One of the biggest challenges content marketers face is coming up with ideas to keep their content “fresh.” If you’re regularly blogging for marketing purposes, it can be tough to keep things interesting or to find things to write or post about.
If you feel like the idea well has run mostly dry, these marketing blog ideas can help to replenish it.
For a while there, guest blogging was thought of as the magic potion for SEO. While it still does have some benefits for SEO, there are other reasons to consider asking a few guest bloggers to contribute to your brand’s blog.
One significant benefit is that your brand can gain some exposure, especially if the guest blogger promotes their guest post to their audience. Just remember to vet the blogger and the posts they create before you let them go live on your blog.
Are you worried that your audience has FOMO? One way to help them avoid it (and to come up with fresh ideas for your blog at the same time) is to post recaps of any events your company hosts. For example, you can ask a staff member to write up a quick recap of the company party, or ask an attendee to write a recap of a concert or other performance your brand might have sponsored.
Make sure to include plenty of high-quality pictures with the text, to really immerse readers in the event and give them the sense that they were there.
One piece of advice you’ll often come across when it comes to content marketing is to make your content useful. When it comes to blog ideas, there’s really no content that’s more useful than a how-to post.

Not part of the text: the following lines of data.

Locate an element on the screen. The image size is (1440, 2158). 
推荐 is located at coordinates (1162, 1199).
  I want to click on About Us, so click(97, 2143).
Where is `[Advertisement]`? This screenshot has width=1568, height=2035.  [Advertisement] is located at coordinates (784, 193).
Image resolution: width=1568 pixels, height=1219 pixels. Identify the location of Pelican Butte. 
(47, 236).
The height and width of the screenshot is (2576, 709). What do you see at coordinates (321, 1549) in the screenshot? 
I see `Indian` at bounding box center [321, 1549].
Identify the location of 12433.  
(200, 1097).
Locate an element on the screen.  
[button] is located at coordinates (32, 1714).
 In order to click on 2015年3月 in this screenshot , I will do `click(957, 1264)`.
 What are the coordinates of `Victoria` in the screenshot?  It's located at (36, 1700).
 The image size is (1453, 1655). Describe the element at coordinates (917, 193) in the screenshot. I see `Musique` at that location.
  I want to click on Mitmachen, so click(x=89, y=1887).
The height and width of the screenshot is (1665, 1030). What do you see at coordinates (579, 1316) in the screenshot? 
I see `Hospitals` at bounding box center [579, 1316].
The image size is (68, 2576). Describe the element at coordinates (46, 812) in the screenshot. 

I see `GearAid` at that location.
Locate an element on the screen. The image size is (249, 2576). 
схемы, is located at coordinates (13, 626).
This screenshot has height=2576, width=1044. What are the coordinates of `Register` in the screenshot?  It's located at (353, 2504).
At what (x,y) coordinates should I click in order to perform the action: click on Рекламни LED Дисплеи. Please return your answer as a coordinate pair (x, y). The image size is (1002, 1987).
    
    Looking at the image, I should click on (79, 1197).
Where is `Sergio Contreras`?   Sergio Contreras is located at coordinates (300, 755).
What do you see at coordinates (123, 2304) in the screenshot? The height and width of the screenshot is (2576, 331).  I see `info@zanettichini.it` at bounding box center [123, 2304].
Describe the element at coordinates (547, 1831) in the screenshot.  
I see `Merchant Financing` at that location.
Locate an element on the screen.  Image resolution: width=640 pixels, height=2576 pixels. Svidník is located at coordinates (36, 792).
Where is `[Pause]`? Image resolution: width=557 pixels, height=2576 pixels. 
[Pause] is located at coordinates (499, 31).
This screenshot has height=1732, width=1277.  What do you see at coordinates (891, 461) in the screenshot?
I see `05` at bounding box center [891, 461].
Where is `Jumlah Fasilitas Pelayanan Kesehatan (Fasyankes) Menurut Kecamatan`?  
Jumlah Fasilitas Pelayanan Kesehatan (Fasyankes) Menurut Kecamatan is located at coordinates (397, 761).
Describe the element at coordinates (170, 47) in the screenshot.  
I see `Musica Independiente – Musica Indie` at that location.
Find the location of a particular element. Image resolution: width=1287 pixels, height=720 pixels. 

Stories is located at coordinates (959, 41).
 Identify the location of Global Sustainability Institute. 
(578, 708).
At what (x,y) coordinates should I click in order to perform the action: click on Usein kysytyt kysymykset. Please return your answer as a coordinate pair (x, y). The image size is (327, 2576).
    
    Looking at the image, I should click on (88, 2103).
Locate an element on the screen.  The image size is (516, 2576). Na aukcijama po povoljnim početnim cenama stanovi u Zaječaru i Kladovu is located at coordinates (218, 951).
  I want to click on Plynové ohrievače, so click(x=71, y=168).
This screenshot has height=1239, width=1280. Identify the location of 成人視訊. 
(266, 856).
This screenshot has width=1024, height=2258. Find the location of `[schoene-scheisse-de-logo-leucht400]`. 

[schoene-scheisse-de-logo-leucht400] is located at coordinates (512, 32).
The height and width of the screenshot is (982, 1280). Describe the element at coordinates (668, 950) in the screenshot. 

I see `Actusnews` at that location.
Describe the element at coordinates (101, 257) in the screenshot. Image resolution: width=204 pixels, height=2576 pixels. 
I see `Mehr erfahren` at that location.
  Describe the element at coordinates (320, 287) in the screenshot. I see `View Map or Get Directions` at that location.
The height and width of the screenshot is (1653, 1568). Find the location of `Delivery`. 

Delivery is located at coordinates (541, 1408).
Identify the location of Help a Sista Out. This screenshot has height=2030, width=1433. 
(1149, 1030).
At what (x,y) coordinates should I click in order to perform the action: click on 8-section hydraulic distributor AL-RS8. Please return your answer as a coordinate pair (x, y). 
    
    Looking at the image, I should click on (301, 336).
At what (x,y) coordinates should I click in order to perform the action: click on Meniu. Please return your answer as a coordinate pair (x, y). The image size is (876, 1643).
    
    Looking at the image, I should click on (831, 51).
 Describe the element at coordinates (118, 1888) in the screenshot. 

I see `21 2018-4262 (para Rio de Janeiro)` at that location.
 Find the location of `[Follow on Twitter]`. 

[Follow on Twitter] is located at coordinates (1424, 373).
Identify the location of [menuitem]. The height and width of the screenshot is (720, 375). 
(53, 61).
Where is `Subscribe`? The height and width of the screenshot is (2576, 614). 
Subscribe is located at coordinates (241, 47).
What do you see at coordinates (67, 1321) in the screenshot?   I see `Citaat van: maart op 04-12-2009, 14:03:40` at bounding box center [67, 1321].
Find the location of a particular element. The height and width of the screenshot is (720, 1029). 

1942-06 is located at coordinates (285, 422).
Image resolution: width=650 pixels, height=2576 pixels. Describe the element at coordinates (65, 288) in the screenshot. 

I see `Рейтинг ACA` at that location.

When you create a how-to post, you’re showing a person step-by-step exactly how to do something. At the end of a successful post, the reader walks away with a new skill and a feeling of accomplishment.
Here’s one way to have a bit of fun with your blog: Get into a friendly debate. You can have posts that follow a “he said, she said” format, where one writer argues one point and someone else argues the opposite.
Another option is to take the opposing view on a topic that’s trending in the news or on social media.
Take a minute and shine the spotlight on your customers. Writing up a customer profile not only gives you a chance to share the love, it also helps others who might have something in common with the customer you’re highlighting learn more about the benefits of working with your company.
You can create a customer profile by interviewing someone, or by asking people to fill out questionnaires and editing their responses for clarity.
Another thing worth remembering is that your marketing blog shouldn’t be all about you. It’s often worthwhile to create link roundups, and to share relevant content from other blogs or websites with your audience.
Link roundups also tend to foster goodwill online, as it’s a very rare blogger who wouldn’t want their blog or website linked to by another blog.
If you regularly have to share a lot of data with your blog readers, using infographics can help to make all that data a lot more digestible. According to the Harvard Business Review, the thing infographics are really good at is giving you the “gist” of a lot of data.
Of course, it’s important that the data you provide your audience in a infographic be accurate. The Atlantic highlighted some of the more egregious offenders when it comes to fake infographic data. In the era of fake news, it’s even more important that the data you present to your readers be legit.
Slideshows can get a lot of hate online, but when they are done well, they can be quite useful. For example, they are pretty much the same thing as a list, and people love lists.
If you’re worried that a slideshow is going to drive people away, you can always give them the option to view all the info on one page.
Product roundups are similar to link roundups, except instead of links, you’re compiling a list of products. Focus on products that are relevant to your niche, and that will help people solve a particular problem.
Out of ideas? Hand the keyboard over to your readers. Open threads give people a chance to jump in and discuss their concerns with their fellow readers. You can choose a theme for each thread, or take an “anything goes” approach and let people talk about whatever they want.